Of course I'm exaggerating. There were some fantastic speakers and I learned a lot, but I certainly didn't leave thinking, "I can't wait to get home and start using highlight to stalk everyone who crosses my path," or "Gosh I feel uplifted by the direction society's moving in." Because I don't. I left feeling exhausted by everyone else's enthusiasm. I had a nerd hangover.

Yet there I was 48 hours later, sitting in a lecture hall at the Jewish Community Center in San Francisco, listening to another speaker. But not just any speaker, Alain de Botton, whose work I've admired since I picked up On Love four years ago. Oh, why am i being coy? I adore him. His writing is genius, insightful and funny. As it turns out, in person he's even better. 

He was speaking about his new book, Religion for Atheists, which asks us to put aside the most circuitous debate in history--is there a god?--and discover religion without the deities. The world's religions can teach us wonderful lessons, like how to better educate, build a sense of community, make our relationships last, inspire travel or connect with the natural world. So why not take the "best bits" of each one and find a better way to live? Well, because that's not what you're supposed to do. I'm just not sure who decided that.

As i sat there, I couldn't help but note the stark contrast between what he was saying and what I kept hearing in Austin. Life isn't getting any easier because we have fifteen ways to connect and share with people we vaguely know. Western society is, on the whole, more depressed than ever. Yet we focus so much on the advancement of technology while our humanity problems continue to loom large. Technology isn't the answer to everything. The answer is in how we live our lives. How we love. How we treat other people. If anything can teach us how to do those things better, we should embrace it. And I guess whether you believe in a god or not is largely irrelevant, isn't it?


*I can call him Alain now because we've met** in person.
** it was thrilling.

1.06.2012

it won't write itself

Photo: Vogue Italia

In order to call yourself a writer, you have to write. A lot. And I do, but mostly as a copywriter for method and various freelance clients. That means the majority of my work revolves around finding the cleverest way to describe laundry detergent or a new web app. I thoroughly enjoy my job, but it often leaves me with very little to give to my own creative endeavors. At least this is the excuse I use for why i'm not further along on the book I started writing over two years ago.

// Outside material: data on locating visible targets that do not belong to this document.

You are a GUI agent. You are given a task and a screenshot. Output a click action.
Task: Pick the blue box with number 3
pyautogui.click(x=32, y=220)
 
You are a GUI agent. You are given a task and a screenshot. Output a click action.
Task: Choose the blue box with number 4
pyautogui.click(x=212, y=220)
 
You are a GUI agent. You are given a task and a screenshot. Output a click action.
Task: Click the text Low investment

Which brings me to The Things I Tell Myself, not only the dreary theme of my internal monologue, but the title of the book I continue to stress out about, yet not complete. Part of the problem is that I'm what some might call lazy. I dilly-dally. I get distracted. I drink wine. But if I'm honest with myself, and you, my real hang-up is the fear that it's going to suck. I dilly-dally because if I put fingers to keyboard and what comes out is an utter disappointment, then I am an utter disappointment. Talk about cutting yourself some slack.

Last year M printed out a copy of my outline and made it into a makeshift book to inspire me. It currently sits on a tiny writing desk at the top of our stairs, mocking me every morning in my flurry to get out the door and on every trip to the bathroom in the middle of the night. It's a constant reminder of what I could be doing if I were a different kind of person. The kind of person who finishes things she starts, even if the finished product isn't perfect.

I was recently editing an article that one of our founders wrote about starting method and he began it by saying that he had no exceptional talents other than "unbridled motivation." It's not often you hear someone admit such a thing. It made me realize that this is the difference between those who succeed and those who write blog posts about their hopes for success. I'd rather be the former, but what if i can never summon the drive it takes? I guess we'll have to wait and see. 

My use of the word "wait" here probably doesn't bode well.